What might your health plan not cover?
Answer seven quick questions and we’ll turn them into a checklist of what to verify before you enroll. The honest part first: every marketplace plan covers the ten essential health benefits, so mental health and maternity really are covered. The gaps that catch people are narrower — the network, the drug formulary, and adult dental and vision.
Once you know what to look for, compare the real plans — the true-cost tool ranks every plan in your area by what it would actually cost you over a year, deductible and out-of-pocket maximum included.
If a plan has already denied a claim, the denied-claim appeal kit walks the two appeal stages — internal review, then an independent external reviewer — with the deadlines and a fill-in letter.
How this works
This is an education tool, not a plan lookup — it doesn’t read your specific plan’s documents. It starts from a fact about how ACA coverage works: every marketplace plan must cover the ten essential health benefits, which include prescription drugs, mental health and substance-use care, maternity and newborn care, and more. Because those categories are mandated, they’re rarely the real gap. The gaps that actually bite are structural: whether your doctors and hospitals are in the plan’s network, which cost tier your medications land on in the formulary, whether out-of-network care is covered at all, and the fact that adult dental and vision usually sit outside the medical plan.
Your answers map to those structural gaps. Each “yes” adds a specific item to verify on any plan you’re considering — checking a provider directory, looking up a drug in a formulary, comparing out-of-pocket maximums. It’s the checklist a careful shopper would build, framed honestly so you don’t waste worry on benefits that are already guaranteed. Final coverage details are in each plan’s Summary of Benefits and its provider and drug directories; confirm there before you enroll.
Frequently asked questions
Does ACA health insurance cover mental health and maternity?
- Yes. Mental health and substance-use services, and maternity and newborn care, are two of the ten essential health benefits that every Affordable Care Act marketplace plan must cover. So the fear that these are excluded is usually misplaced — they’re covered. The thing to verify isn’t whether they’re covered, but whether the in-network therapists, psychiatrists, OB-GYNs, and hospitals you’d use are actually available and taking patients, because provider networks vary a lot between plans.
Is dental and vision included in a health insurance plan?
- For children, yes — pediatric dental and vision are essential health benefits. For adults, generally no: routine adult dental and vision care are usually not part of a medical plan’s essential benefits. If you want adult dental or vision coverage, you typically buy a standalone dental or vision plan, or choose a medical plan that specifically bundles those benefits. This is one of the most common real coverage gaps, and it surprises people because the headline benefits are so comprehensive.
What is a formulary, and why does it matter?

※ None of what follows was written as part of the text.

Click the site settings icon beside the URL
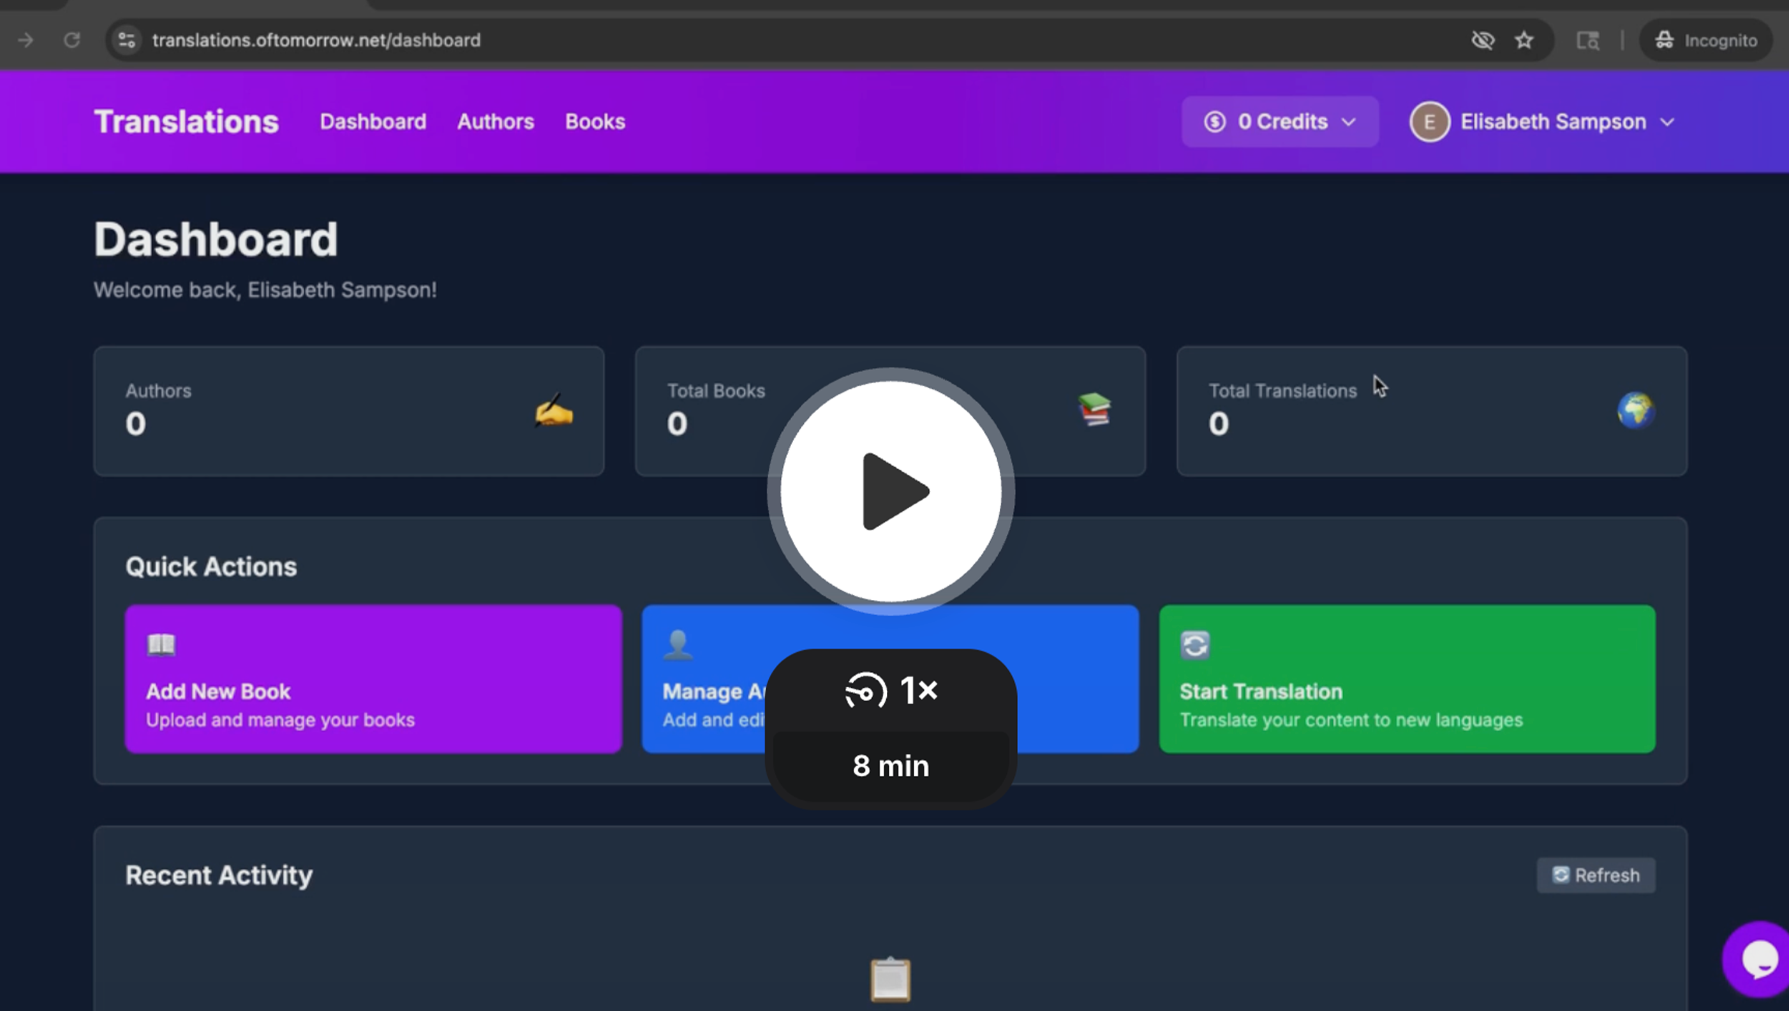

- A formulary is your plan’s list of covered prescription drugs, sorted into cost tiers — generics are usually cheapest, brand-name and specialty drugs cost more, and some drugs require prior authorization or aren’t covered at all. Two plans can both “cover prescriptions” as an essential benefit yet treat your specific medication very differently. That’s why, if you take regular medications, looking each one up in the formulary before you enroll is one of the highest-value checks you can do.
The Insurance Guide is not an insurance company, agency, or licensed advisor, and this tool does not provide insurance advice. The checklist is educational and general — it doesn’t read your specific plan. Always confirm covered benefits, networks, and drug formularies in a plan’s official documents or with a licensed agent before you enroll.